Rino Piccolo (born 14 February) is an international film producer, and film commissioner. Through his academic studies, he achieved a doctoral degree in Business Economics at the University of Federico II in Naples, and a diploma at the Università popolare dello spettacolo, a three-year theatre and arts school.

==Biography==
In 1994 Rino Piccolo experienced the Actors Studio under such moderators as Sidney Pollack, Barry Primus, Anthony Franciosa, Martin Landau, Mark Rydell and Shelley Winters. Between 1994 and 1996 produced three short films, amongst which "La Promessa" received a grant from the Italian Ministry of Cultural Affairs as a short film of national "cultural interest".

In 1998 Piccolo was one of the first to establish a film commission in Italy (Campania Film Commission), giving support and assisting international film productions including Star Wars: Episode I – The Phantom Menace, Mission: Impossible III, The Talented Mr. Ripley, The Sopranos, and The Life Aquatic with Steve Zissou.

In 2001 Piccolo was appointed as the Italian Film Commission's and cinema delegate to present to the Indian Government the new national agreement between the two countries and promote new opportunities of international development. While in Italy he has the opportunity to specialize in documentary production, assisting many BBC, National Geographic Channel and Discovery Channel projects including Pompeii, Oceans, Caravaggio, and Naked Earth: Volcanoes.

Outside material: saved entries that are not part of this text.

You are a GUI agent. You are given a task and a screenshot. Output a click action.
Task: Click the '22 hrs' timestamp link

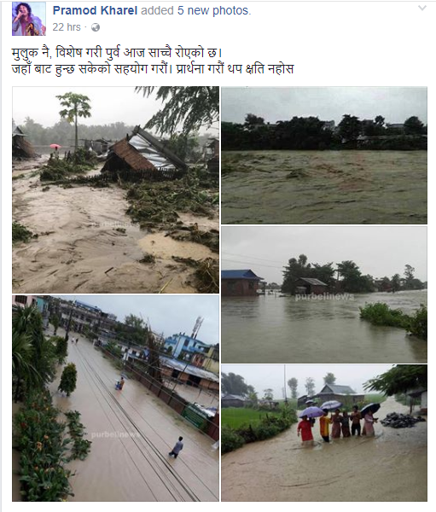[67, 27]
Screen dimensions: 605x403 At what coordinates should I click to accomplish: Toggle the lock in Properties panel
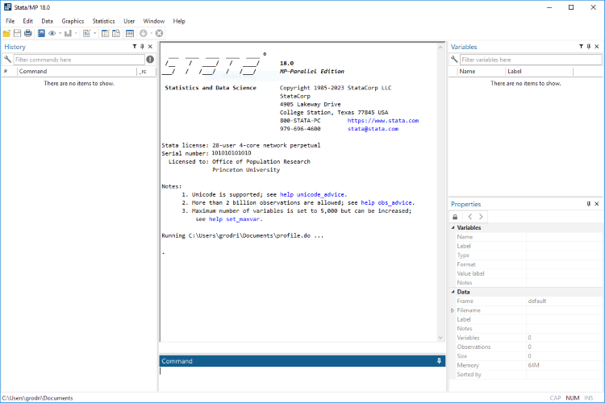[x=455, y=217]
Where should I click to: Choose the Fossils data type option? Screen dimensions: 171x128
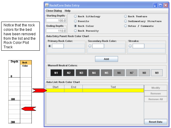coord(75,21)
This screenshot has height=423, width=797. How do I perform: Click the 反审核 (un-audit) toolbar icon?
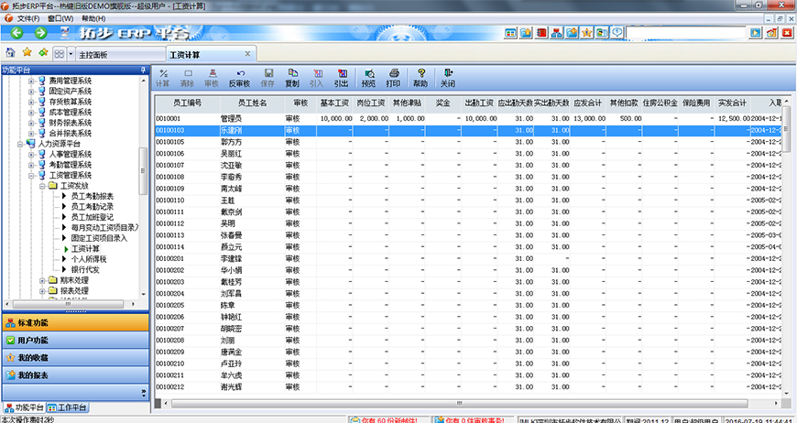point(241,77)
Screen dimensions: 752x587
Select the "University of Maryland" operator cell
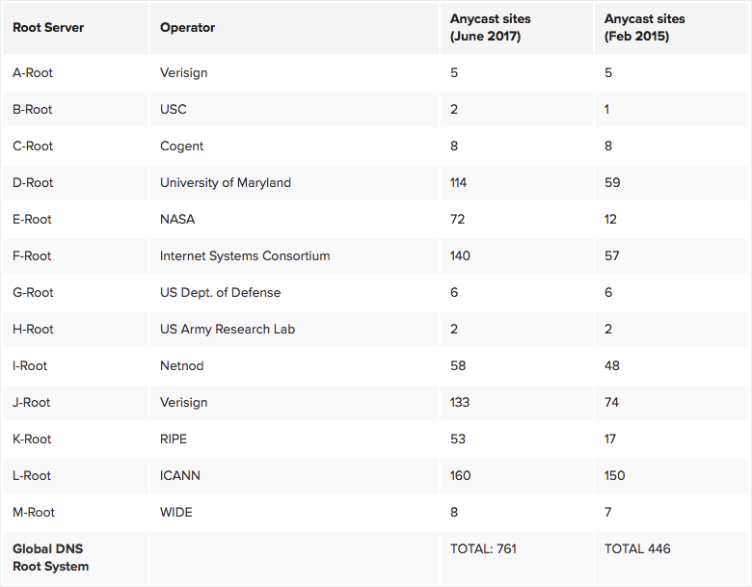click(x=226, y=182)
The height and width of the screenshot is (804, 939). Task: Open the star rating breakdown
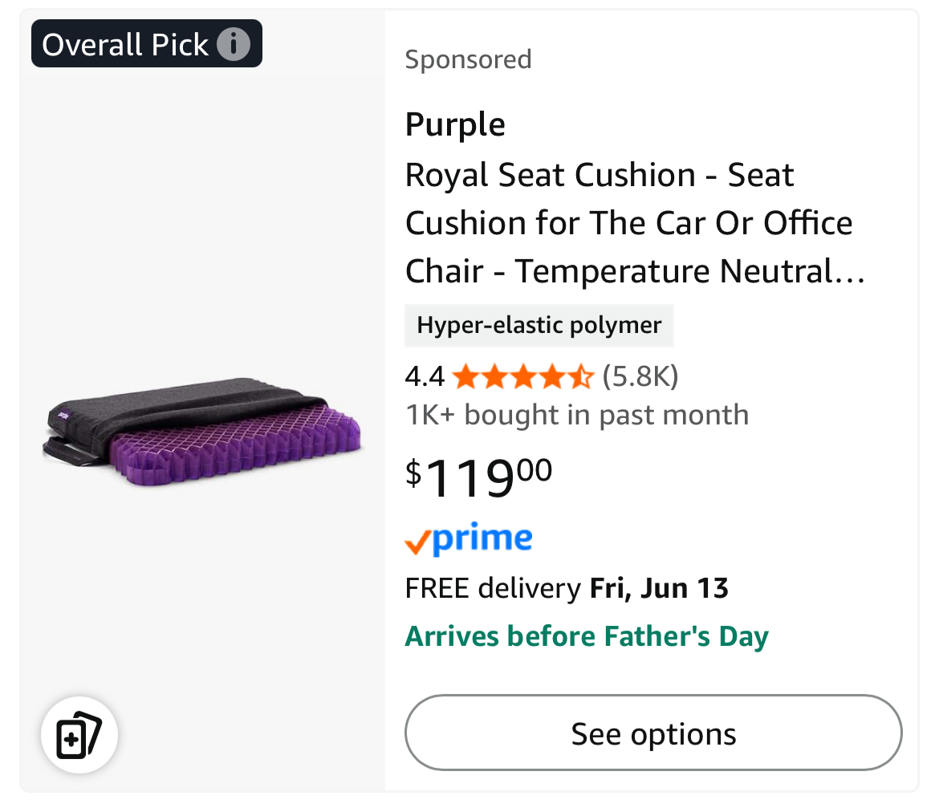tap(522, 377)
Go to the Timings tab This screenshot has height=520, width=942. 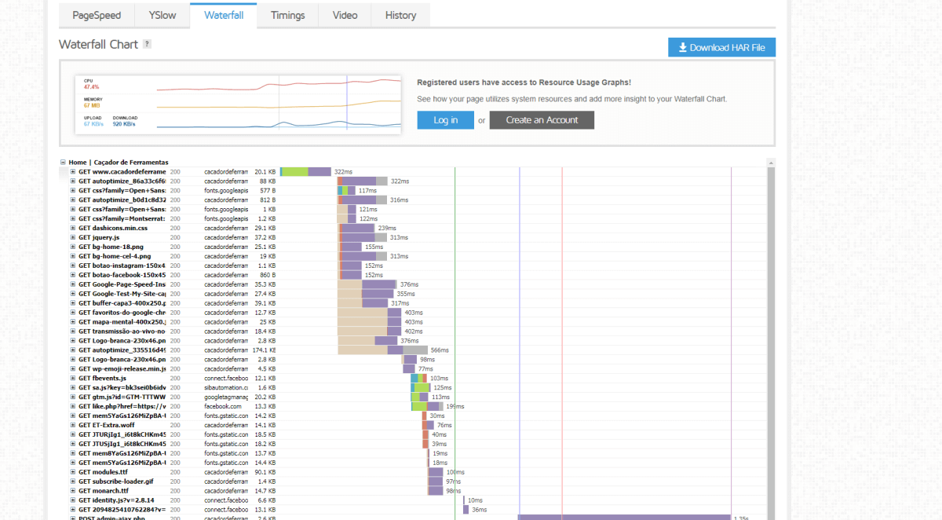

In 2002, amongst other Italian film commissioners, Piccolo founded the first Association of Italian Film Commissions. He has been elected vice-president twice in a row. The same year, he was elected director of the Association of Film Commissioners International; in 2004, he was re-elected. While in that position, he has elaborated international educational programs for upcoming Film Commissioners in different countries of the world. In the next two years, he conducted seminars on "Film-induced economy/tourism" and organized film trade shows internationally.

In 2007 he was appointed as General Director of the Provincial Latina Film Commission in the region of Lazio in Italy. In 2008 he established the first "Latina Film Fund" addressed to national and international documentary filmmakers. In 2009 he collaborated on the publishing of the book Latina. Terra di Cinema, a review of all films produced in the province of Latina. As a producer, in 2010 he was involved in the international production of Maradona by Emir Kusturica. Also in 2010, he presided over commissions for a few film festivals in Italy.

In 2012, has been selected as a "Film Tourism" expert to be a Speaker at the AFCI Cineposium held in Cheungpung, South Korea. In 2013 has presented the new Region of Lazio 15 million euro "Audiovisual fund" to the Spanish film Industry at the Italian Embassy in Madrid.

Throughout the years he has collaborated on international film projects such as: The Borgias, Angels and Demons, Maradona by Kusturica, The man from U.N.C.L.E., Spectre, Zoolander 2, 7 minuti and many others.

In 2015, publishes a book entitled "Terra di Cinema - Cinema Land" and several other essays on Film Commission work both nationally and internationally.

In 2017 he establishes an educational program for film production professionals in the region of Lazio, with Master Classes such as Set Designer with Francesco Frigeri, Executive Production with Alessandro Calosci and Acting with Michele Placido.
In March of the same year, he was invited by the National Film School - Scuola Nazionale di Cinema in Rome as a guest speaker to show Film Commission work in Italy.

From 2006 to the present has been appointed President of the Latina Film Commission., a local Government film support entity.

In 2022 produces the feature film "Song of the fly" directed by Michele Pagano, which won the Best Screenplay Award at Queens World Film Festival in New York.